HONG KONG -- Hong Kong leader Carrie Lam warned Tuesday that the Chinese military could step in if an uprising for democratic reforms that has rocked the city for months "becomes so bad" but said the government still hopes to resolve the crisis itself.

Lam urged foreign critics to accept that the four months of protests marked by escalating violence were no longer "a peaceful movement for democracy."

She said seeking Chinese intervention was provided for under Hong Kong's constitution but that she cannot reveal under what circumstances she would do so.
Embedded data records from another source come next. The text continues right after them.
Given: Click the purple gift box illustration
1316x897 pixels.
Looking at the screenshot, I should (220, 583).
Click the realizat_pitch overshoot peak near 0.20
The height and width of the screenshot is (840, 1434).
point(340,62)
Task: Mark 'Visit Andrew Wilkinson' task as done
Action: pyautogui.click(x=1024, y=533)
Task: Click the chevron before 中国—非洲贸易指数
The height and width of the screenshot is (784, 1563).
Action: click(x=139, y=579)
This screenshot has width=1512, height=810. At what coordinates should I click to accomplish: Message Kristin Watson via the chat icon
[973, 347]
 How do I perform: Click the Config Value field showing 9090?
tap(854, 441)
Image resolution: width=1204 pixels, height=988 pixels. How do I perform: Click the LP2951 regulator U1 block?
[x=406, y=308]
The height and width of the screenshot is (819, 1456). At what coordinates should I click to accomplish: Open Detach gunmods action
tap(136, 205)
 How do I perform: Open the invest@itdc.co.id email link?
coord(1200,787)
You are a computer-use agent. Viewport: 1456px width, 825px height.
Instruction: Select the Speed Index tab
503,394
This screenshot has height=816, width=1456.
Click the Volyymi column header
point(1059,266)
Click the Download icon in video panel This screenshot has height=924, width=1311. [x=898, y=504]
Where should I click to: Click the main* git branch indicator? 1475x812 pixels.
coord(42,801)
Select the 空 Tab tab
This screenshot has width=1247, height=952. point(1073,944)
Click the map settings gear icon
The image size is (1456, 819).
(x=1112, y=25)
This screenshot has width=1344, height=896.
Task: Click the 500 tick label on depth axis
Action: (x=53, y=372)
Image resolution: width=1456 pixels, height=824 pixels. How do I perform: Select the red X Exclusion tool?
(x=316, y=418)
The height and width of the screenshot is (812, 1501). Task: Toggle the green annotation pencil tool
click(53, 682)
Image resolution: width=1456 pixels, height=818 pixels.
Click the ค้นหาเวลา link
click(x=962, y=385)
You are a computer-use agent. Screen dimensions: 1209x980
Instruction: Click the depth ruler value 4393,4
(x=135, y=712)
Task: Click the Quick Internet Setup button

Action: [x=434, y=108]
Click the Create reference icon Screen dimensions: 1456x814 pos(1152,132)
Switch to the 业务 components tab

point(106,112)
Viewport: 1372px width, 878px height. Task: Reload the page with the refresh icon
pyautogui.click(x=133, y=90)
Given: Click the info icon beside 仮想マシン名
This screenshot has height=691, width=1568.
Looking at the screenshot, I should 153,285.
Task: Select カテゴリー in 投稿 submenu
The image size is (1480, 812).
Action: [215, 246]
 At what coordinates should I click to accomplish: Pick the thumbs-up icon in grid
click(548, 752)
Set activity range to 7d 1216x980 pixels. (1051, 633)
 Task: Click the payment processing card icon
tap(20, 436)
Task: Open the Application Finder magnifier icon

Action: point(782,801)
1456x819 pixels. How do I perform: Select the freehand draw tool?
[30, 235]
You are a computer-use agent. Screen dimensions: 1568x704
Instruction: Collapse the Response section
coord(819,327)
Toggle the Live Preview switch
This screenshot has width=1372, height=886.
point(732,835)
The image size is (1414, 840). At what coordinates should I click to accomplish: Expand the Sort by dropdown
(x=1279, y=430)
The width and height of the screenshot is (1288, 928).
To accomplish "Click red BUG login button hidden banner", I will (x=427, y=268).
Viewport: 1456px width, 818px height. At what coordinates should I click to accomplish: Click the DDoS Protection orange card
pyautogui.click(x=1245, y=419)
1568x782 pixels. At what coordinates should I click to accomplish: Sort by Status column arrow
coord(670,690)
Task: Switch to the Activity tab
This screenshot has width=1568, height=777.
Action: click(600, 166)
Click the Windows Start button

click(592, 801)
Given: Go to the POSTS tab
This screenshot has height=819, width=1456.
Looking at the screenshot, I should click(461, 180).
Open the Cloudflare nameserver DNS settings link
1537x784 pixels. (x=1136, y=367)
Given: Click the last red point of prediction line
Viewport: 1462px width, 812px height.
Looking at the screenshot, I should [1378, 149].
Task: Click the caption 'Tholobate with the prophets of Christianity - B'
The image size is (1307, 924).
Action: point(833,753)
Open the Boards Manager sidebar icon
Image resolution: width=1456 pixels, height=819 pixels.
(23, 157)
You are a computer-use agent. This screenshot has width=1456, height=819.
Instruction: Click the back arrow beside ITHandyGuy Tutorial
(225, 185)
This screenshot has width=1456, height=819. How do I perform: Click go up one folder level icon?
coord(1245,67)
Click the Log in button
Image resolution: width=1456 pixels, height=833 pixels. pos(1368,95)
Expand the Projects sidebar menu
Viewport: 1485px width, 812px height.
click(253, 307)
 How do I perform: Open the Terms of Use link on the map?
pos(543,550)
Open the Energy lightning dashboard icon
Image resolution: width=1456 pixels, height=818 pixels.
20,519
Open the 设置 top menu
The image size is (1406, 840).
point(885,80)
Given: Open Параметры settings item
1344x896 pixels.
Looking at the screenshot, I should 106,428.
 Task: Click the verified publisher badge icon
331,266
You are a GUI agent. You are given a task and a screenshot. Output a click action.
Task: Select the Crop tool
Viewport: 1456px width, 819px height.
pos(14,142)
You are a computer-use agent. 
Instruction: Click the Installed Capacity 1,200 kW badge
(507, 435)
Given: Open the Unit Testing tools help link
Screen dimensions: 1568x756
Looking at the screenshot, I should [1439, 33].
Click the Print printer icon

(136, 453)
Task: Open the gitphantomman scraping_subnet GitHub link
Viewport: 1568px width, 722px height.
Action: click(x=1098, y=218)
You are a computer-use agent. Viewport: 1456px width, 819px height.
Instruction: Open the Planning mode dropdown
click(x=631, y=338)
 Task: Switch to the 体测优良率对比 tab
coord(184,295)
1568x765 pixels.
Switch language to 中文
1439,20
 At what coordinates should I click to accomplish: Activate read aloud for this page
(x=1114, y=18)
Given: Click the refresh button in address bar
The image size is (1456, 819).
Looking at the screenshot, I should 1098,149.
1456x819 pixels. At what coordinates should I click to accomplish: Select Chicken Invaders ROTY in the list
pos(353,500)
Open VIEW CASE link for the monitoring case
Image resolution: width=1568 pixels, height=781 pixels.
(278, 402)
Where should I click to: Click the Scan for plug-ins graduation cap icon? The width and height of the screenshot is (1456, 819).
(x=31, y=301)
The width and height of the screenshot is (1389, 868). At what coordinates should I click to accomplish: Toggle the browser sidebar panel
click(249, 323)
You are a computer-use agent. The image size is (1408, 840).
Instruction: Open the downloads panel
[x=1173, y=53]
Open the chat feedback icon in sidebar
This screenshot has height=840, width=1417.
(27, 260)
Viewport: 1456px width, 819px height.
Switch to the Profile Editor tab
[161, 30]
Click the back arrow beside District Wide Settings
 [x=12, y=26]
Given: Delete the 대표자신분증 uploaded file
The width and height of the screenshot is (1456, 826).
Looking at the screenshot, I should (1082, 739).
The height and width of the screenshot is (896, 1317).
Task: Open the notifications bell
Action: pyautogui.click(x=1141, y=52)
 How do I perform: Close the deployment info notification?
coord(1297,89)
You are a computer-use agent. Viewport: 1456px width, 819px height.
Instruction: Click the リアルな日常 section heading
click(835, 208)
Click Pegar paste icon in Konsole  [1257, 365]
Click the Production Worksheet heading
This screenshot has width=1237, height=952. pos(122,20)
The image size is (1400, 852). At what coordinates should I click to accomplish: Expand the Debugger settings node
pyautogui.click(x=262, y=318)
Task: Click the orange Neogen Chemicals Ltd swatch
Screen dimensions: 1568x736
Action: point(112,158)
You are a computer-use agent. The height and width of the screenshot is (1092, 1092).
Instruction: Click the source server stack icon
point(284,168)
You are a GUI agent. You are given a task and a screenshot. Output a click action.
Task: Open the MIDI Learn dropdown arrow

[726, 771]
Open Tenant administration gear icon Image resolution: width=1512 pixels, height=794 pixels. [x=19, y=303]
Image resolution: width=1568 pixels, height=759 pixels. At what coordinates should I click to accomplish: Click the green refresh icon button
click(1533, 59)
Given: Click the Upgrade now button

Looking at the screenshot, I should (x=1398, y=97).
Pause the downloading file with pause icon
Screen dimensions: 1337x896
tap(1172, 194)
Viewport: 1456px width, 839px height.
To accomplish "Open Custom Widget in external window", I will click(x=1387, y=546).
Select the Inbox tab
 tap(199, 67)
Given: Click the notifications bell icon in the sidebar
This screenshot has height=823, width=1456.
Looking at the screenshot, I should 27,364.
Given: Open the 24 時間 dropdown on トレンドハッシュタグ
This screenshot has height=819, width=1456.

"I still strongly feel that we should find the solutions ourselves. That is also the position of the central government, that Hong Kong should tackle the problem on her own, but if the situation becomes so bad, then no options could be ruled out if we want Hong Kong to at least have another chance," she said at a news conference.

The protests started in June over a now-shelved extradition bill that would have allowed some criminal suspects to be sent to mainland China for trial but have since morphed into a larger anti-government movement. Protesters say the bill is an example of Beijing's increasing influence over the former British colony, which was promised a high level of autonomy when it returned to Chinese rule in 1997.

The unrest has pummeled tourism and hurt businesses in the global financial hub, further bruising the city's economy as it grapples with the effects of the U.S.-China trade war.

President Donald Trump on Monday urged Chinese President Xi Jinping to ensure a "humane solution" in Hong Kong. He warned that any "bad" outcome could hurt trade talks ahead of negotiations in Washington on Thursday.